Convert numbers to Roman numerals and Roman numerals back to regular numbers.
Reviewed by the CalculatorKosh Editorial TeamUpdated June 2026Free · No sign-up
Roman Numeral Converter
Convert numbers to Roman numerals and Roman numerals back to regular numbers.
Try a year or famous number
Roman numeral reference
Subtractive pairs
Symbol breakdown
How It Works
This converter translates in both directions: type a whole number from 1 to 3999 and it returns the Roman numeral, or type Roman numeral text and it returns the ordinary decimal number. Roman numerals are an ancient system of writing numbers that originated in the Roman Empire and remained the standard across Europe for centuries. They are still very much alive today, which is why being able to read and write them is genuinely useful rather than just a historical curiosity.

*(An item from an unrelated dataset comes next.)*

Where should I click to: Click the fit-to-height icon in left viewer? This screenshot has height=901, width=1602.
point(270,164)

The system is built from just seven letters combined according to a small set of rules, and once those rules are clear the conversions become straightforward.
The Seven Symbols
Everything is built from seven capital letters, each standing for a fixed value: I = 1, V = 5, X = 10, L = 50, C = 100, D = 500, and M = 1000. A handy way to remember the order is the phrase "I Value Xylophones Like Cows Drink Milk." In the usual case, symbols are written from the largest value on the left to the smallest on the right, and you simply add them up. So MMXVI is 1000 + 1000 + 10 + 5 + 1 = 2016, and CCLXVII is 100 + 100 + 50 + 10 + 5 + 1 + 1 = 267.

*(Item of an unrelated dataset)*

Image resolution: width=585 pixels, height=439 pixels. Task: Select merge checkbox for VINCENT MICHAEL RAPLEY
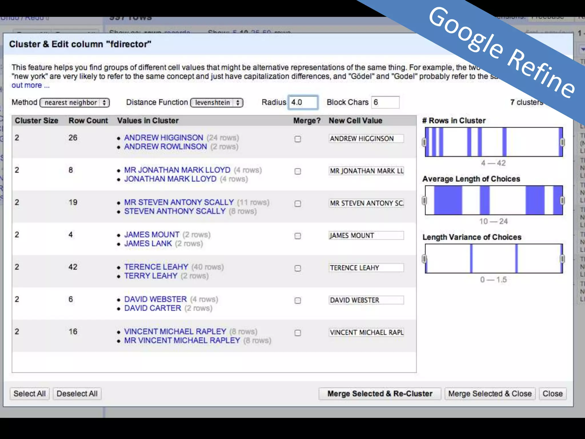[298, 333]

The Additive and Subtractive Rules
Two rules govern how symbols combine. The additive rule says that when a symbol is followed by one of equal or smaller value, you add them — XV is 10 + 5 = 15. To keep numerals short, a symbol that represents a power of ten (I, X, C, M) may be repeated at most three times in a row; III is valid for 3, but IIII is not the correct form for 4. That limit is where the subtractive rule comes in: when a smaller-value symbol is placed immediately before a larger one, it is subtracted rather than added. There are exactly six legal subtractive pairs: IV = 4, IX = 9, XL = 40, XC = 90, CD = 400, and CM = 900. Notice the pattern: I subtracts only from V and X, X subtracts only from L and C, and C subtracts only from D and M. Each symbol may only be subtracted from the next one or two higher symbols — never further. The five-value symbols V, L, and D are never used subtractively and are never repeated.
A Worked Example
Let us convert 1994 to a Roman numeral step by step, always taking the largest chunk possible. Start with the thousands: 1994 contains one 1000, which is M, leaving 994. The next largest piece is 900, written with the subtractive pair CM, leaving 94. Then 90 is XC, leaving 4. Finally 4 is IV. Putting the pieces in order gives MCMXCIV. Reading it back confirms the logic: M (1000) + CM (900) + XC (90) + IV (4) = 1994. This is exactly how the year 1994 appears in film credits and copyright lines. Converting in the other direction works the same way in reverse: scan left to right, add each symbol, but subtract whenever a smaller symbol sits in front of a larger one.
Tips and Common Mistakes
A few rules trip people up most often. Do not stack subtractions: 99 is not IC, it is XCIX (90 + 9); subtraction only ever uses a single smaller symbol before a single larger one. Do not over-repeat: 40 is XL, never XXXX, and 4 is IV, never IIII (the IIII seen on some clock faces is a decorative exception, not the standard form). Keep symbols in descending order apart from the six valid subtractive pairs — VX, IL, and similar combinations are invalid. There is also no symbol for zero in the Roman system and no way to write negative numbers or fractions in everyday notation, which is one reason the modern decimal system eventually replaced it. If you enter text that breaks any of these rules, this converter flags it as invalid so you can correct the order or spelling.
The 1 to 3999 Range
This tool covers the standard range of 1 to 3999. The lower limit exists because there is no Roman numeral for zero or for negative values. The upper limit comes from the three-repeat rule applied to M: the largest number you can build with up to three M's plus the rest is 3999 (MMMCMXCIX). To go higher, the Romans drew a horizontal bar (a vinculum) over a numeral to multiply it by 1000, but that overline cannot be represented in ordinary text, so 1 to 3999 is the universally agreed practical range — and it comfortably covers years, chapter numbers, monarchs, and event editions.
Frequently Asked Questions
The standard Roman numeral system uses M for 1000, and repeating it more than 3 times (MMMM=4000) was not conventional in classical usage. Numbers 4000+ required an overline (vinculum) notation not supported in standard text. The range 1–3999 covers most practical historical uses including years, monarchs, and movie releases.